■ Supplied data
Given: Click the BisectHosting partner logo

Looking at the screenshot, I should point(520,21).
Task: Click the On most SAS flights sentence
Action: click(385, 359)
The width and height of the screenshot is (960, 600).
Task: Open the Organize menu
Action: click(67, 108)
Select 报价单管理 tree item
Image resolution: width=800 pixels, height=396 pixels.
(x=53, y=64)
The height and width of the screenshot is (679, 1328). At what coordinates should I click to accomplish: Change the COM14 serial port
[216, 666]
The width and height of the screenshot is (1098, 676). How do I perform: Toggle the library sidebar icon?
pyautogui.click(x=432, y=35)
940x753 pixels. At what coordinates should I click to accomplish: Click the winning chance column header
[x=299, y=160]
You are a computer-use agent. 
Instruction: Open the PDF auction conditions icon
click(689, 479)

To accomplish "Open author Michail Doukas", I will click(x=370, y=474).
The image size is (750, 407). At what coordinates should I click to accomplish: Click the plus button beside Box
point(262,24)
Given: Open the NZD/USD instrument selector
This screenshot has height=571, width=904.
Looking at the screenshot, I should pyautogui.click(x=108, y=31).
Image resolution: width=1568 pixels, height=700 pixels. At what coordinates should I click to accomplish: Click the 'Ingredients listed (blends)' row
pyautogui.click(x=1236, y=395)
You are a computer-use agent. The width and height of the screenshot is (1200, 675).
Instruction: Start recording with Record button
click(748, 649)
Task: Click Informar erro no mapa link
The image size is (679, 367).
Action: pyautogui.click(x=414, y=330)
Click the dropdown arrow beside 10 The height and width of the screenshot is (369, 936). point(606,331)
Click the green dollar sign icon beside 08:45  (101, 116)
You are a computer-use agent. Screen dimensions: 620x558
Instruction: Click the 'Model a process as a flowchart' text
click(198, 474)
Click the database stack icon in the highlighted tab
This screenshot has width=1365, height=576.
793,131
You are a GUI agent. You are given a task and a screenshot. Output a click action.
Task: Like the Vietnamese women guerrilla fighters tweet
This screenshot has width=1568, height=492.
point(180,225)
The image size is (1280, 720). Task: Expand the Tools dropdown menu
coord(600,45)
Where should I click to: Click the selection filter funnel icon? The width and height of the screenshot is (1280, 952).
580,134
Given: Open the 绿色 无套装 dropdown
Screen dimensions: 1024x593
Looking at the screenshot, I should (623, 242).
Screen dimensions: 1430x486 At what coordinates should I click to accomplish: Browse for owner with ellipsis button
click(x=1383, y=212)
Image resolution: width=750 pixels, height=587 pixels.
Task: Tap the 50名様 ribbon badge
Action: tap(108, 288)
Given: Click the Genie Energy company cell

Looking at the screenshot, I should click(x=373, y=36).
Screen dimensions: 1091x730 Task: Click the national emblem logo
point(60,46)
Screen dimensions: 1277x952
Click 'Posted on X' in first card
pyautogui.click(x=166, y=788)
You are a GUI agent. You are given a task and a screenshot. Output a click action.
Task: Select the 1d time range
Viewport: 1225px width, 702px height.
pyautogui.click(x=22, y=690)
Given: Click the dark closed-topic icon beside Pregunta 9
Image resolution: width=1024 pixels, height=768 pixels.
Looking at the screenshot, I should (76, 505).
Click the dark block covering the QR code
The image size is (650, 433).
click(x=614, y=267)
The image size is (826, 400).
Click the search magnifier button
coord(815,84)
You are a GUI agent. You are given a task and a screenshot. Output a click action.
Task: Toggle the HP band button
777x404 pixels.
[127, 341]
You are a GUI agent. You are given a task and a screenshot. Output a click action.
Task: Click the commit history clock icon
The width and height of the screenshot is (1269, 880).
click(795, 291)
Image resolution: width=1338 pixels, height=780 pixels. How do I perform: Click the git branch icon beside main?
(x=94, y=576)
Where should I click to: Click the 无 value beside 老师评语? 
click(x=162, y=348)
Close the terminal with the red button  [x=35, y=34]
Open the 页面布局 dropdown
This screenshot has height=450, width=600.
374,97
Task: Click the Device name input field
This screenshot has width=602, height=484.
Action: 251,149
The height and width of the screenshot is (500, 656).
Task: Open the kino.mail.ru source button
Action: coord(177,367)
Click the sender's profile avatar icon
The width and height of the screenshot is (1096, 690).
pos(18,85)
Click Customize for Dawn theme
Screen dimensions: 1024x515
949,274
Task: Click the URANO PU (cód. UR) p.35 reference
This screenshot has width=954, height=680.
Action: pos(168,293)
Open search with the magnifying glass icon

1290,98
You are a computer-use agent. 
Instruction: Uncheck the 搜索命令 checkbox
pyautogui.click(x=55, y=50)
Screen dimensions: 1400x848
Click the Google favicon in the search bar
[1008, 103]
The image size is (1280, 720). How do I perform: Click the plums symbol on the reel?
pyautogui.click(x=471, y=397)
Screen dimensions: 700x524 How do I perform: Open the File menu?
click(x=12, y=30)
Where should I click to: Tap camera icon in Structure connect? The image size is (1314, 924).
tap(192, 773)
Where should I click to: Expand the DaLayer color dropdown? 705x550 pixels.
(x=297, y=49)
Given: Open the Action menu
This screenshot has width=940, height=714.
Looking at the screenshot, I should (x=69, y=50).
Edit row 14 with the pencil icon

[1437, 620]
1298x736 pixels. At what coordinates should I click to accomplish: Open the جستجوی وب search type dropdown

■ Directive
Present the lines between the one containing "Task: Click Informar erro no mapa link" and the one containing "pyautogui.click(x=166, y=788)", inclusive, as a Markdown table with the columns Row and Line. Number each row and omit any blank lines.

■ Worked answer
| Row | Line |
|---|---|
| 1 | Task: Click Informar erro no mapa link |
| 2 | The image size is (679, 367). |
| 3 | Action: pyautogui.click(x=414, y=330) |
| 4 | Click the dropdown arrow beside 10 The height and width of the screenshot is (369, 936). point(606,331) |
| 5 | Click the green dollar sign icon beside 08:45  (101, 116) |
| 6 | You are a computer-use agent. Screen dimensions: 620x558 |
| 7 | Instruction: Click the 'Model a process as a flowchart' text |
| 8 | click(198, 474) |
| 9 | Click the database stack icon in the highlighted tab |
| 10 | This screenshot has width=1365, height=576. |
| 11 | 793,131 |
| 12 | You are a GUI agent. You are given a task and a screenshot. Output a click action. |
| 13 | Task: Like the Vietnamese women guerrilla fighters tweet |
| 14 | This screenshot has width=1568, height=492. |
| 15 | point(180,225) |
| 16 | The image size is (1280, 720). Task: Expand the Tools dropdown menu |
| 17 | coord(600,45) |
| 18 | Where should I click to: Click the selection filter funnel icon? The width and height of the screenshot is (1280, 952). |
| 19 | 580,134 |
| 20 | Given: Open the 绿色 无套装 dropdown |
| 21 | Screen dimensions: 1024x593 |
| 22 | Looking at the screenshot, I should (623, 242). |
| 23 | Screen dimensions: 1430x486 At what coordinates should I click to accomplish: Browse for owner with ellipsis button |
| 24 | click(x=1383, y=212) |
| 25 | Image resolution: width=750 pixels, height=587 pixels. |
| 26 | Task: Tap the 50名様 ribbon badge |
| 27 | Action: tap(108, 288) |
| 28 | Given: Click the Genie Energy company cell |
| 29 | Looking at the screenshot, I should click(x=373, y=36). |
| 30 | Screen dimensions: 1091x730 Task: Click the national emblem logo |
| 31 | point(60,46) |
| 32 | Screen dimensions: 1277x952 |
| 33 | Click 'Posted on X' in first card |
| 34 | pyautogui.click(x=166, y=788) |